• _Exercise prompt_:
Copy, word for word, each line of the data below from the first through the line containing "Posa di monumenti funebri (172, 1257)", and stop there.
┌──
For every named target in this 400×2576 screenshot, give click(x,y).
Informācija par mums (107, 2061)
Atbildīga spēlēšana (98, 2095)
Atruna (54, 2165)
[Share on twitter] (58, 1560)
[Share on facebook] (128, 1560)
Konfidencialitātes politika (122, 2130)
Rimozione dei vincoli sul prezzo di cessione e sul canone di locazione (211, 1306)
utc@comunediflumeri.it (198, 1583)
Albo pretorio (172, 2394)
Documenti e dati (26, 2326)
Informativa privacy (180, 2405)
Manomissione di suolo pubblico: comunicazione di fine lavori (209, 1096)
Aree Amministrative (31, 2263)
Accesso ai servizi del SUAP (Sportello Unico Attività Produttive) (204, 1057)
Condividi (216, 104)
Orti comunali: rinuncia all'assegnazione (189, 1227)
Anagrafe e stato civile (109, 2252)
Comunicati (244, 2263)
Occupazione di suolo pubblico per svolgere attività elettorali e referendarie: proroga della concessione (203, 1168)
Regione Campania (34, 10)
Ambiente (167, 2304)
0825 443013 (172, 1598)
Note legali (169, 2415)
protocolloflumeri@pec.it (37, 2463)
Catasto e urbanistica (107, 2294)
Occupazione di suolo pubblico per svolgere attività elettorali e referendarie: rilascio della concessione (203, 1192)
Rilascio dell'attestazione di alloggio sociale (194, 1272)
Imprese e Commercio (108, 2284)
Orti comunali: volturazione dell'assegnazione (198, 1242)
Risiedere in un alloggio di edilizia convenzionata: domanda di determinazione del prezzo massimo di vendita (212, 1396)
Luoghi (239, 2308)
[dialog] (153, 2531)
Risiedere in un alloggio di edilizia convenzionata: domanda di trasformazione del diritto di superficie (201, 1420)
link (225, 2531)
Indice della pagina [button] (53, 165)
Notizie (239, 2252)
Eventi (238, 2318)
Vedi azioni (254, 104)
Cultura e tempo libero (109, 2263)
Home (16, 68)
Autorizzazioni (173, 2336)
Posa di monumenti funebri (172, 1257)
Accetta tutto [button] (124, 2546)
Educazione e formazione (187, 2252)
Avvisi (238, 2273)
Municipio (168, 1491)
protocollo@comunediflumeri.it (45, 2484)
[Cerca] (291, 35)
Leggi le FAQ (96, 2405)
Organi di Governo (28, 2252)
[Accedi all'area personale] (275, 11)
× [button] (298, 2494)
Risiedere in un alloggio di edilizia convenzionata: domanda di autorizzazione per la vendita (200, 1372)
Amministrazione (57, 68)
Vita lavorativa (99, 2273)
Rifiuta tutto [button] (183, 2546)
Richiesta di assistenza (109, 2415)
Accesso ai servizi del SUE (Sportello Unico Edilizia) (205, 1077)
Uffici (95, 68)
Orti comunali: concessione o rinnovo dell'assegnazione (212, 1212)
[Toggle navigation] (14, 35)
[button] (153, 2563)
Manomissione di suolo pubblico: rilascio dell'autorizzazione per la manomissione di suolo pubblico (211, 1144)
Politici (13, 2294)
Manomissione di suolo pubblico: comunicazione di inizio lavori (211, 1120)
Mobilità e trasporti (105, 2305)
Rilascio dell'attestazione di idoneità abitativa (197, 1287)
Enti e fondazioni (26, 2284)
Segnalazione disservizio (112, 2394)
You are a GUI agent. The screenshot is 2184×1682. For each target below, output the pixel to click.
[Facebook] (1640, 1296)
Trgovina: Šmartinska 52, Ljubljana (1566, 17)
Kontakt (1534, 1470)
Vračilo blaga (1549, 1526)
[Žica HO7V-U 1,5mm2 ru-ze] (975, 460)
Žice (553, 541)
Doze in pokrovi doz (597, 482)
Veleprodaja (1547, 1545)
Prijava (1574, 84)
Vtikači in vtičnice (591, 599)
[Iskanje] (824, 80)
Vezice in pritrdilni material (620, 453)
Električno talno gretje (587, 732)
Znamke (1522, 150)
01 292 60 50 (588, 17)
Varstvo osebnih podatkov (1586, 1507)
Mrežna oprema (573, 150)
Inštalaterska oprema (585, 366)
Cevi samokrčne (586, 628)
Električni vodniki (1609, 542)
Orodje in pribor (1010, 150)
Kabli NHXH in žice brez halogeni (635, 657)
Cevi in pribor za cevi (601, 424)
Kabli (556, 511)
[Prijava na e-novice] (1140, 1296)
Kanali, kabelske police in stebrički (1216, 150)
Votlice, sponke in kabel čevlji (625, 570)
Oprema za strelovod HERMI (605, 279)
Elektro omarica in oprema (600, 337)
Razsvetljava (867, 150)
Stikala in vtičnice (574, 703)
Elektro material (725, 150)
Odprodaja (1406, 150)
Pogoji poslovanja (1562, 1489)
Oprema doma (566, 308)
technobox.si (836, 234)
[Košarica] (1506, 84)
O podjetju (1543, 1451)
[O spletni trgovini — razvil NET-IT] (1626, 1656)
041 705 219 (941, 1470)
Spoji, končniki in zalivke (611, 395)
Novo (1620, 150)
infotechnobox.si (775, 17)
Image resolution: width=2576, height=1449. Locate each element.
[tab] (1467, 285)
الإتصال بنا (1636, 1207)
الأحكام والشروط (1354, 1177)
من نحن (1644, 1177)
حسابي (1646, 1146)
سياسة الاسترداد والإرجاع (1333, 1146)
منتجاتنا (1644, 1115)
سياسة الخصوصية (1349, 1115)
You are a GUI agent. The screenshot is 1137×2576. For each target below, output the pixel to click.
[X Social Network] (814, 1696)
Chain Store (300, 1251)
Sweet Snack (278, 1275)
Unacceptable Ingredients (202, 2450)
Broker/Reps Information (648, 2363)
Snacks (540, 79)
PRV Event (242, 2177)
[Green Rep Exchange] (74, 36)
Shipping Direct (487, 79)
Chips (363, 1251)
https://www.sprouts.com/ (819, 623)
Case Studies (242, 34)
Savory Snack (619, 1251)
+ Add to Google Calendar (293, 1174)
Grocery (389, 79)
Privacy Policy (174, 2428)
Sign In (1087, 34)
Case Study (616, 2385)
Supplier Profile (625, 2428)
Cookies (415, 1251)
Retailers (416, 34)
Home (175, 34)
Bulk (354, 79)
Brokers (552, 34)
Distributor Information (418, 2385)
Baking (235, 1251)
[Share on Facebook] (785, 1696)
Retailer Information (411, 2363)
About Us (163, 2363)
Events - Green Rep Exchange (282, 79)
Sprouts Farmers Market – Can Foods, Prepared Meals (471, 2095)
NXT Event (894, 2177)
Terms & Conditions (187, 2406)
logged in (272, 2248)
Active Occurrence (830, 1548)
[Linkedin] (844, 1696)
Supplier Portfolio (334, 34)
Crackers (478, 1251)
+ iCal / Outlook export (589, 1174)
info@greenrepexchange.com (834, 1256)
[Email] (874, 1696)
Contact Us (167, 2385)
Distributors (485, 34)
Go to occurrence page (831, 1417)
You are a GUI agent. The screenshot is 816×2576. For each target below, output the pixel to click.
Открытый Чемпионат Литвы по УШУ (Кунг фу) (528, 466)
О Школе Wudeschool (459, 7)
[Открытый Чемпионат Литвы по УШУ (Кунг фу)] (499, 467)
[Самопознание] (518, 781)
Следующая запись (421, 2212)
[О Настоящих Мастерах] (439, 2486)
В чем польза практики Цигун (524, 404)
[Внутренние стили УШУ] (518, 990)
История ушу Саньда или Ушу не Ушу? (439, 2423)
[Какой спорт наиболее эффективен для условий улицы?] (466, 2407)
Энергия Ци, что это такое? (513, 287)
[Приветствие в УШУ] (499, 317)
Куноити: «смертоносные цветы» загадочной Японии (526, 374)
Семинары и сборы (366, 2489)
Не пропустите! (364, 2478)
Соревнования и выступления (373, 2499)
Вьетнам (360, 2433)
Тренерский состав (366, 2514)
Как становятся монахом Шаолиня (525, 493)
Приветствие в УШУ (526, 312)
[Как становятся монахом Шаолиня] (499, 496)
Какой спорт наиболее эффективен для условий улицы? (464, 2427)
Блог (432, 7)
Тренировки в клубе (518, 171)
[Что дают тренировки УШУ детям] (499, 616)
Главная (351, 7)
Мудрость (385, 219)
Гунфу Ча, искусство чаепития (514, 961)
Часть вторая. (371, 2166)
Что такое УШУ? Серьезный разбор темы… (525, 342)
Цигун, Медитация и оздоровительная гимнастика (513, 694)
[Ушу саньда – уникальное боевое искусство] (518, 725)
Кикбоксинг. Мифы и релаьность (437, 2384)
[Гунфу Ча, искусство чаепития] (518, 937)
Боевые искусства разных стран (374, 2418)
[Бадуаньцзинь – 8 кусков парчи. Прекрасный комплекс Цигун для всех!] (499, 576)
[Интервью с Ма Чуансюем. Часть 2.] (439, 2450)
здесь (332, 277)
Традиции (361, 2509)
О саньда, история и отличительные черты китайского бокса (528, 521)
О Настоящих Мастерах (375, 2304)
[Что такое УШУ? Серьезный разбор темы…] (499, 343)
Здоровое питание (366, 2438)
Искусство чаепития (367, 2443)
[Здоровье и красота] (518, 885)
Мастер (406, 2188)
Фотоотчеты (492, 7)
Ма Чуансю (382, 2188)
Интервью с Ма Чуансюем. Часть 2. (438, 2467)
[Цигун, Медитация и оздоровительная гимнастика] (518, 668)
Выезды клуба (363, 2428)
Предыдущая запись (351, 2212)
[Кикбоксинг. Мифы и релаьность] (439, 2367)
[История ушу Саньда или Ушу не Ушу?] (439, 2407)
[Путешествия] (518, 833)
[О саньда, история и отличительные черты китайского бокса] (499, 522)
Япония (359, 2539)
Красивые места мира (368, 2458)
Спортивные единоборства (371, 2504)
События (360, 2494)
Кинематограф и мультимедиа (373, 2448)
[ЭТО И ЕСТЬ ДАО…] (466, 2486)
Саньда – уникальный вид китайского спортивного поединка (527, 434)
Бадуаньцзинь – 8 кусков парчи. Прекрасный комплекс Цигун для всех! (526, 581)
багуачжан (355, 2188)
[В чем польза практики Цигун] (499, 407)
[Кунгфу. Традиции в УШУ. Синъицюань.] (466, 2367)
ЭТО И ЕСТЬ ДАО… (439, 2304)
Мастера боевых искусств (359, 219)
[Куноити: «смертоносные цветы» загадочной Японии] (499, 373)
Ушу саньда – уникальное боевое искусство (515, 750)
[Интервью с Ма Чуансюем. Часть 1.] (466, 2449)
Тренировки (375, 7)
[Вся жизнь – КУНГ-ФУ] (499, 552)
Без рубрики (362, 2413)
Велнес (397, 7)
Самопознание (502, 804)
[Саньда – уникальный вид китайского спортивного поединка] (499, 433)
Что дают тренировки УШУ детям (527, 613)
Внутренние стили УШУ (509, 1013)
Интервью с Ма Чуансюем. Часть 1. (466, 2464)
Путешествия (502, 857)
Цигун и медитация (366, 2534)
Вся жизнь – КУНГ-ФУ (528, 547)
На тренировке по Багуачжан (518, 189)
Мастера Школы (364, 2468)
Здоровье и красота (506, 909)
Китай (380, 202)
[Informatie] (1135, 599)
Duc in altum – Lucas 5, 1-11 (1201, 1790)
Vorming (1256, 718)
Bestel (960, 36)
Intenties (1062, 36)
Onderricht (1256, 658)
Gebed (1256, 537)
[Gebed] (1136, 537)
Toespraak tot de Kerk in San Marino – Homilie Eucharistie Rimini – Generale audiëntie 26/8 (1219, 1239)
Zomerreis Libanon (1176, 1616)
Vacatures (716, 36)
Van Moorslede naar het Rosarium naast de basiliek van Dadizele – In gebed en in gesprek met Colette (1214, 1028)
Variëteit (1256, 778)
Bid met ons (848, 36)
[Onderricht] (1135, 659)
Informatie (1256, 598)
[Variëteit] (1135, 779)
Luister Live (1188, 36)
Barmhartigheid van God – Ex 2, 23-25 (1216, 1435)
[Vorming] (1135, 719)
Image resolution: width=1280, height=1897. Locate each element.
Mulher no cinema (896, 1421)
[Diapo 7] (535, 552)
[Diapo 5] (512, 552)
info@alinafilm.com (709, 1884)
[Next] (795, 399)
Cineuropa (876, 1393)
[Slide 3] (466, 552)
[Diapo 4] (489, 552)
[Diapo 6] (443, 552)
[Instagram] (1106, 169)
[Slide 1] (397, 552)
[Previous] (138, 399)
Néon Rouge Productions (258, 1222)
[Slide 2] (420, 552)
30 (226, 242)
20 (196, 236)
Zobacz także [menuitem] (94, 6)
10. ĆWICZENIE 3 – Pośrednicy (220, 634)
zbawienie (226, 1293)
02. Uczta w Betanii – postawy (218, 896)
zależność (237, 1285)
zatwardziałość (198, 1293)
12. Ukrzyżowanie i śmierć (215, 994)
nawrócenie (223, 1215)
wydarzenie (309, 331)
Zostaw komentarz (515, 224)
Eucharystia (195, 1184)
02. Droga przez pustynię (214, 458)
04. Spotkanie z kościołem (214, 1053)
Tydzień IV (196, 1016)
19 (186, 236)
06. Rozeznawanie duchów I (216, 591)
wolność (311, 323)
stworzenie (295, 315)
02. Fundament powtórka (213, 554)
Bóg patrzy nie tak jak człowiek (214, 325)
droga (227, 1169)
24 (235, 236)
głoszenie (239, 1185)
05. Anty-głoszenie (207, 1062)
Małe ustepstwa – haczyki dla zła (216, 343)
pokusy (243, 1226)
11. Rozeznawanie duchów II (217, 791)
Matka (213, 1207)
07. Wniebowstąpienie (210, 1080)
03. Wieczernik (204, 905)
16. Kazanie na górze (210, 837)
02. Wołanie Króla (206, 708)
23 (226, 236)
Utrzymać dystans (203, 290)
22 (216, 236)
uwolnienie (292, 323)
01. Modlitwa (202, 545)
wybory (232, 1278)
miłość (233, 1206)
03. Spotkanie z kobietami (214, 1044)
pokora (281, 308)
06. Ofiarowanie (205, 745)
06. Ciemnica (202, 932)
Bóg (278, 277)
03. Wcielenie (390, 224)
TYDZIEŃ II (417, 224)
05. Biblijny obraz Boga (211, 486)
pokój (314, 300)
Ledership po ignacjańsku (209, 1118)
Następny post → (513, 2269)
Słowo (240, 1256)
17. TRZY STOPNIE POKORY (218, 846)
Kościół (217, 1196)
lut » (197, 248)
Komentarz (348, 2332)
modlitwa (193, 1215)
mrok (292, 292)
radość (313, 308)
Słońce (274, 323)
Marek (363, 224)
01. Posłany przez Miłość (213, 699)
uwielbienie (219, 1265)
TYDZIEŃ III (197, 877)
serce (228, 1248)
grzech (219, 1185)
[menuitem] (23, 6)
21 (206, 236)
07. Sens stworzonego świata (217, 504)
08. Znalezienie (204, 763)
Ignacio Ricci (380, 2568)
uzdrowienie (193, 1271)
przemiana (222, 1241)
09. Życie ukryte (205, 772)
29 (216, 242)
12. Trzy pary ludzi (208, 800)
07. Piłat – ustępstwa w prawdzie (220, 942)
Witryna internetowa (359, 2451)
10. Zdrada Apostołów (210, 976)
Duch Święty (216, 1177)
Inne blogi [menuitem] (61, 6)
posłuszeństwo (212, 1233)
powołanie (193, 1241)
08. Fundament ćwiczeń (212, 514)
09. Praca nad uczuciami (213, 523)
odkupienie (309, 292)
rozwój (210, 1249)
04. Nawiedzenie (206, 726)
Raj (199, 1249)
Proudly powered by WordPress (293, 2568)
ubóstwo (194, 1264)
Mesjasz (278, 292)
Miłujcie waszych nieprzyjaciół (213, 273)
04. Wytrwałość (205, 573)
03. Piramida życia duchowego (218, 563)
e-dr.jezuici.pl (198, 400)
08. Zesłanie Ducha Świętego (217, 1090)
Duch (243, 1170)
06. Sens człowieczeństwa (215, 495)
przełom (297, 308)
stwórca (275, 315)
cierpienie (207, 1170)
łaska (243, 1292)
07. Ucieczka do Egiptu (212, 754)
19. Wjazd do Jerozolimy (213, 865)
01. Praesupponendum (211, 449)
└──
• _Solution for this problem_:
For every named target in this 400×2576 screenshot, give click(x,y).
Informācija par mums (107, 2061)
Atbildīga spēlēšana (98, 2095)
Atruna (54, 2165)
[Share on twitter] (58, 1560)
[Share on facebook] (128, 1560)
Konfidencialitātes politika (122, 2130)
Rimozione dei vincoli sul prezzo di cessione e sul canone di locazione (211, 1306)
utc@comunediflumeri.it (198, 1583)
Albo pretorio (172, 2394)
Documenti e dati (26, 2326)
Informativa privacy (180, 2405)
Manomissione di suolo pubblico: comunicazione di fine lavori (209, 1096)
Aree Amministrative (31, 2263)
Accesso ai servizi del SUAP (Sportello Unico Attività Produttive) (204, 1057)
Condividi (216, 104)
Orti comunali: rinuncia all'assegnazione (189, 1227)
Anagrafe e stato civile (109, 2252)
Comunicati (244, 2263)
Occupazione di suolo pubblico per svolgere attività elettorali e referendarie: proroga della concessione (203, 1168)
Regione Campania (34, 10)
Ambiente (167, 2304)
0825 443013 (172, 1598)
Note legali (169, 2415)
protocolloflumeri@pec.it (37, 2463)
Catasto e urbanistica (107, 2294)
Occupazione di suolo pubblico per svolgere attività elettorali e referendarie: rilascio della concessione (203, 1192)
Rilascio dell'attestazione di alloggio sociale (194, 1272)
Imprese e Commercio (108, 2284)
Orti comunali: volturazione dell'assegnazione (198, 1242)
Risiedere in un alloggio di edilizia convenzionata: domanda di determinazione del prezzo massimo di vendita (212, 1396)
Luoghi (239, 2308)
[dialog] (153, 2531)
Risiedere in un alloggio di edilizia convenzionata: domanda di trasformazione del diritto di superficie (201, 1420)
link (225, 2531)
Indice della pagina [button] (53, 165)
Notizie (239, 2252)
Eventi (238, 2318)
Vedi azioni (254, 104)
Cultura e tempo libero (109, 2263)
Home (16, 68)
Autorizzazioni (173, 2336)
Posa di monumenti funebri (172, 1257)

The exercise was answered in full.